大気汚染の影響のない雨水のpHは5.6と言われているので、
その基準となる数値の裏付けを取るのが気象庁の役割?

しかし酸性雨の原因物質の硫黄酸化物(SOx)は火山ガスにも含まれ、
2003~2005年のpH値の低下は火山の噴火が原因なのだとか。

環境省「平成28年度酸性雨調査結果について」

http://www.env.go.jp/air/acidrain/monitoring/h27/post_24.html

環境省には全国の観測データが掲載されており、
全国的にpH4.6~5.0だから酸性雨は解消されたわけではない。

ちなみに環境省から発表の「環境統計集」のなかには、
東アジアやヨーロッパの酸性雨に関する統計データもある。

http://www.env.go.jp/doc/toukei/contents/2shou.html

日本では東日本により西日本のpHが低い(酸性が強い)ような?
中国から飛来する大気汚染物質の影響だろうか?
となるとPM2.5や黄砂と関係があるのだろうか?

NHK「そなえる防災」PM2.5・黄砂

https://www.nhk.or.jp/sonae/column/taiki.html

PM2.5はもちろん酸性雨の原因として考えられるそうだが、
驚いたのは黄砂には酸性雨を緩和する働きもあるのだとか。

「日常生活の中であまり感じられることではないのですが、「黄砂」にも良い面はあります。

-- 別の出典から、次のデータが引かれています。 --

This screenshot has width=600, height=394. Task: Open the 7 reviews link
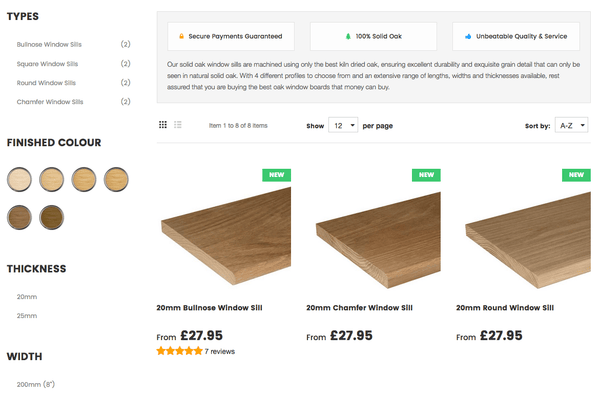(x=220, y=351)
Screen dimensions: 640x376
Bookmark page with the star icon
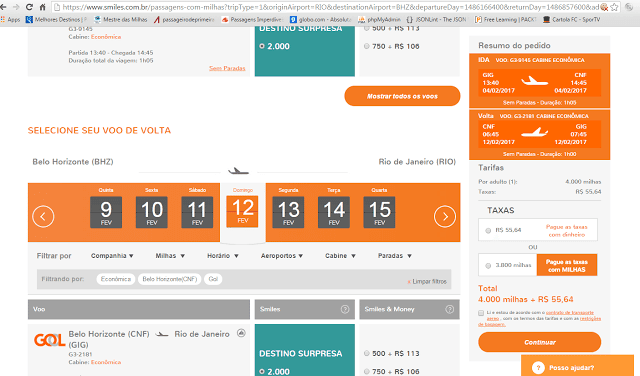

その例として挙げられるのが、酸性雨を緩和する働きです。大気中に汚染物質が多いと雨水のpHが低くなりますが、「黄砂」が飛来している間は、雨水のpHがやや上昇することが知られています。これは主に、黄砂粒子に含まれる炭酸カルシウム(石灰:CaCO3)によるものです。炭酸カルシウムは酸性の水溶液に溶けて酸を中和するため、黄砂粒子が酸性雨と一緒になると雨水のpHを引き上げます。「黄砂」は汚染物質を伴ってやってきますが、その一方で、汚染物質の悪影響を軽減するという二面性を持つのです。」

雑感

酸性雨がなくなったわけではないが、悪化に歯止めはかかったことで、
温暖化やオゾン層破壊に比べて、相対的に重要度が下がったということ?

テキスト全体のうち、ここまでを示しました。